Here's some simple visual ways of seeing what <=> does, and how reversing the order of the comparison variables affects the order of the output.
Starting with a basic Array:
foo = %w[a z b x]
We can do an ascending sort:
foo.sort { |i, j| i <=> j } # => ["a", "b", "x", "z"]
Or a descending sort by reversing the two variables being compared:
foo.sort { |i, j| j <=> i } # => ["z", "x", "b", "a"]
The <=> operator returns -1, 0 or 1, depending on whether the comparison is <, == or > respectively.
We can test that by negating the result of the comparison, which will reverse the order if the theory holds true.
foo.sort { |i, j| -(i <=> j) } # => ["z", "x", "b", "a"]
foo.sort { |i, j| -(j <=> i) } # => ["a", "b", "x", "z"]
By negating the result of the comparisons the order does reverse. But, for clarity in code, just reverse the order of the variables.
That all said, using sort, or its destructive sibling sort!, isn't always the fastest way to sort complex objects. Simple objects, like strings and characters, and numerics, sort extremely quickly because their classes implement the necessary methods to perform <=> tests quickly.
Some of the answers and comments mention sort_by, so let's go there.
Complex objects don't usually sort correctly, so we end up using getters/accessors to retrieve some value we want to compare against, and that action has a cost in CPU time. sort repeatedly compares the values so that retrieval would occur repeatedly, and add up as wasted time when sorting wasn't happening.
To fix that, a smart guy named Randall Schwartz, who's a major player in the Perl world, started using an algorithm that precomputes once the value to be used to sort; That algorithm is commonly called a Schwartzian Transform as a result. That value, and the actual object, are bundled together in a small sub-array, and then sorted. Because the sort occurs against the pre-computed value, it, and its associated object, are moved around in the ordering, until the sort completes. At that point, the actual objects are retrieved and returned as the result of the method. Ruby implements that type of sort using sort_by.
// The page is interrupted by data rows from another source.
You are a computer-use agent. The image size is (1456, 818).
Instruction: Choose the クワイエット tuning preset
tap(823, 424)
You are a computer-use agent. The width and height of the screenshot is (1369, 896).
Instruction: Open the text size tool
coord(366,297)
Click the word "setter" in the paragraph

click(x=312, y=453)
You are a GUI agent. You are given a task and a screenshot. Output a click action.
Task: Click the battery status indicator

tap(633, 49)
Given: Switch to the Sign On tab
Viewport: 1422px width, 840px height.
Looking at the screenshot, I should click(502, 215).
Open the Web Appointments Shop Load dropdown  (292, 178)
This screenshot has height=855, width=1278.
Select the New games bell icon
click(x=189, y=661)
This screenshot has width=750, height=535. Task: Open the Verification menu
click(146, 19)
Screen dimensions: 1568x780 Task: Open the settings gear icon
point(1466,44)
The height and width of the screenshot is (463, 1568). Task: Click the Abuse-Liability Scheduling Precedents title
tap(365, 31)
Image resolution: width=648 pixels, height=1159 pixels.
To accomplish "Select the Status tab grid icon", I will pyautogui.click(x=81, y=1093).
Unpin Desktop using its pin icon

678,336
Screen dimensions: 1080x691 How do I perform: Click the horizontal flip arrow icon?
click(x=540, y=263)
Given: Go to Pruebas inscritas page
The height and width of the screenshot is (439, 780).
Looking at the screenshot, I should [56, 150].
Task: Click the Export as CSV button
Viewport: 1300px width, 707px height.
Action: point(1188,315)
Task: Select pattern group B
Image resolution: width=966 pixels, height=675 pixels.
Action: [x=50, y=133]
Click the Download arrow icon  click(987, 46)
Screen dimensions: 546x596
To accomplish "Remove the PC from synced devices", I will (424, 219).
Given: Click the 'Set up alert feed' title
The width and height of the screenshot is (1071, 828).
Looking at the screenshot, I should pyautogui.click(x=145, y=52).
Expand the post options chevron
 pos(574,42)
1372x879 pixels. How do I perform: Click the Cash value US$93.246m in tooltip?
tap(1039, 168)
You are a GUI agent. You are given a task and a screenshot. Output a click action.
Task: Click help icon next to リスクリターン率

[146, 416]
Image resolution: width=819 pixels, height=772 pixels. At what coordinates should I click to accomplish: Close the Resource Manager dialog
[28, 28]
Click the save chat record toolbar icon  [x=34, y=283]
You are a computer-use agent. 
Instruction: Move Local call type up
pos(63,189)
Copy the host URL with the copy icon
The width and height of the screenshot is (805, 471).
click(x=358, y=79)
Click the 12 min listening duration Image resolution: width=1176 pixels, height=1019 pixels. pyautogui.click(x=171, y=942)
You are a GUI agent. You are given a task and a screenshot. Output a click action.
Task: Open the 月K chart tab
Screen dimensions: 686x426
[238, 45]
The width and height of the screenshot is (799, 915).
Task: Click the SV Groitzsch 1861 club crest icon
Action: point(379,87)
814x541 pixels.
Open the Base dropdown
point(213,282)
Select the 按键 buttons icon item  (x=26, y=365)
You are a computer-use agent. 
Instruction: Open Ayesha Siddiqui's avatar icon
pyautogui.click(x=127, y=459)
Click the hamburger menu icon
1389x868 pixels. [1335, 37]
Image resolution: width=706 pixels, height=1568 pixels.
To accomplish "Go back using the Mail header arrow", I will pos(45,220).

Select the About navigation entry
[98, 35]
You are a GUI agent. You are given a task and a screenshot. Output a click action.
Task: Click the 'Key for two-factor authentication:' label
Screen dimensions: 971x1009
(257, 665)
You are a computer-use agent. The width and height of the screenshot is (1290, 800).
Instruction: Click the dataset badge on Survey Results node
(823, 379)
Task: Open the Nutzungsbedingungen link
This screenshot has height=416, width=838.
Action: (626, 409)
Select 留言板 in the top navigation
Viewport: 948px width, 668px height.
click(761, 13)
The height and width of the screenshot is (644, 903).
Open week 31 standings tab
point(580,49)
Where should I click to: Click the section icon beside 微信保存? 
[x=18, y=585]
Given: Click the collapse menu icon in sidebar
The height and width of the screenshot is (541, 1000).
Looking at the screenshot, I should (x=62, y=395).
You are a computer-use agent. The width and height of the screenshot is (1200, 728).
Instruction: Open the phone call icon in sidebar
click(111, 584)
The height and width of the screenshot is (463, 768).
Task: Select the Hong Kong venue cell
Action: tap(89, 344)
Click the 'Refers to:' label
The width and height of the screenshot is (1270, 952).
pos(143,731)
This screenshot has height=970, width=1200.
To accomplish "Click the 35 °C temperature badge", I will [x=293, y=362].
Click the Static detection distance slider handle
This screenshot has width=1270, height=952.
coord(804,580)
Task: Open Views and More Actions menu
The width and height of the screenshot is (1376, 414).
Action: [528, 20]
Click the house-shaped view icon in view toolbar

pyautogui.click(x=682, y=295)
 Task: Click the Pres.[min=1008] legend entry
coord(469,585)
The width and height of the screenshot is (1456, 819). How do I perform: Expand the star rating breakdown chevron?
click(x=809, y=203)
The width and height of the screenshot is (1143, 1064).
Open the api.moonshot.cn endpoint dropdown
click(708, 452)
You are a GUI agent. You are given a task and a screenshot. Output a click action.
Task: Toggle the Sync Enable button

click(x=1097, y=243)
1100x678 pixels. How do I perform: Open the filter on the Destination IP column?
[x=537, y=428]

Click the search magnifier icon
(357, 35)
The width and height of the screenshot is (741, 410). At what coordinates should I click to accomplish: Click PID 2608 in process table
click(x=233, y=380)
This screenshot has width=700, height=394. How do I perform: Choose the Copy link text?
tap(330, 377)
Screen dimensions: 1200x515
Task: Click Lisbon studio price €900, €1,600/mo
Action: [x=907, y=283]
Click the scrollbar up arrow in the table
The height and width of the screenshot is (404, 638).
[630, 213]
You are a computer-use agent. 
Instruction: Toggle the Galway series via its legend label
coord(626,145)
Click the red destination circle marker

sort_by doesn't use <=> externally, so you can sort by simply telling it how to get at the value you want to compare against:
class Foo
attr_reader :i, :c
def initialize(i, c)
#i = i
#c = c
end
end
Here's the array of objects. Note that they are in the order they were created, but not sorted:
foo = [[1, 'z'], [26, 'a'], [2, 'x'], [25, 'b'] ].map { |i, c| Foo.new(i, c) }
# => [#<Foo:0x007f97d1061d80 #c="z", #i=1>,
# #<Foo:0x007f97d1061d58 #c="a", #i=26>,
# #<Foo:0x007f97d1061d30 #c="x", #i=2>,
# #<Foo:0x007f97d1061ce0 #c="b", #i=25>]
Sorting them by the integer value:
foo.sort_by{ |f| f.i }
# => [#<Foo:0x007f97d1061d80 #c="z", #i=1>,
# #<Foo:0x007f97d1061d30 #c="x", #i=2>,
# #<Foo:0x007f97d1061ce0 #c="b", #i=25>,
# #<Foo:0x007f97d1061d58 #c="a", #i=26>]
Sorting them by the character value:
foo.sort_by{ |f| f.c }
# => [#<Foo:0x007f97d1061d58 #c="a", #i=26>,
# #<Foo:0x007f97d1061ce0 #c="b", #i=25>,
# #<Foo:0x007f97d1061d30 #c="x", #i=2>,
# #<Foo:0x007f97d1061d80 #c="z", #i=1>]
sort_by doesn't respond as well to using a negated value as sort and <=>, so, based on some benchmarks done a while back on Stack Overflow, we know that using reverse on the resulting value is the fastest way to switch the order from ascending to descending:
foo.sort_by{ |f| f.i }.reverse
# => [#<Foo:0x007f97d1061d58 #c="a", #i=26>,
# #<Foo:0x007f97d1061ce0 #c="b", #i=25>,
# #<Foo:0x007f97d1061d30 #c="x", #i=2>,
# #<Foo:0x007f97d1061d80 #c="z", #i=1>]
foo.sort_by{ |f| f.c }.reverse
# => [#<Foo:0x007f97d1061d80 #c="z", #i=1>,
# #<Foo:0x007f97d1061d30 #c="x", #i=2>,
# #<Foo:0x007f97d1061ce0 #c="b", #i=25>,
# #<Foo:0x007f97d1061d58 #c="a", #i=26>]
They're somewhat interchangable, but you have to remember that sort_by does have overhead, which is apparent when you compare its times against sort times when running against simple objects. Use the right method at the right time and you can see dramatic speed-ups.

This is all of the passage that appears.